Rpd3S can contact nucleosomes in a K36me-independent manner. (A–C) The binding of Rpd3S is inversely proportional to the number of histone tails within nucleosomes. (A, B) Gel-mobility shift assays using various forms of WT or tailless nucleosomes. The nomenclature of tail-truncated nucleosomes follows the general rules listed in Figure 1. Tailless (or TL): gH3/gH4/gH2A/gH2B; Tailless+H3: H3/gH4/gH2A/gH2B; Tailless+H4: gH3/H4/gH2A/gH2B; Tailless+H2A: gH3/gH4/H2A/gH2B; Tailless+H2B: gH3/gH4/gH2A/H2B; gH2A/gH2B: H3/H4/gH2A/gH2B; gH3/gH4: gH3/gH4/H2A/H2B; gH3: gH3/H4/H2A/H2B; gH4: H3/gH4/H2A/H2B; gH2A: H3/H4/gH2A/H2B; gH2B: H3/H4/H2A/gH2B. (C) Relative apparent affinities of Rpd3S to each tailless nucleosome.
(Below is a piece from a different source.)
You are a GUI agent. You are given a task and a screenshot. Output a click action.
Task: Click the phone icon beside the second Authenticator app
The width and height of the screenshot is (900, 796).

The intensity of gel-shift bands from each nucleosome were quantified using the USI imaging processing software. The ratio between mutant and WT nucleosomes (on the same gel) was defined as relative apparent affinity. (D) The binding of Rpd3S to tailless nucleosome requires PHD_Rco1 and CHD_Eaf3. (E, F) Preferential binding to tailless nucleosomes is common among chromatin-associated factors. Two chromatin remodelers (Chd1-TAP (E) and RSC (F)) were tested for their ability to bind to tailless nucleosomes. Both complexes showed increased affinity to tailless nucleosomes, although neither could distinguish between H3K36 methylated and unmodified nucleosomes.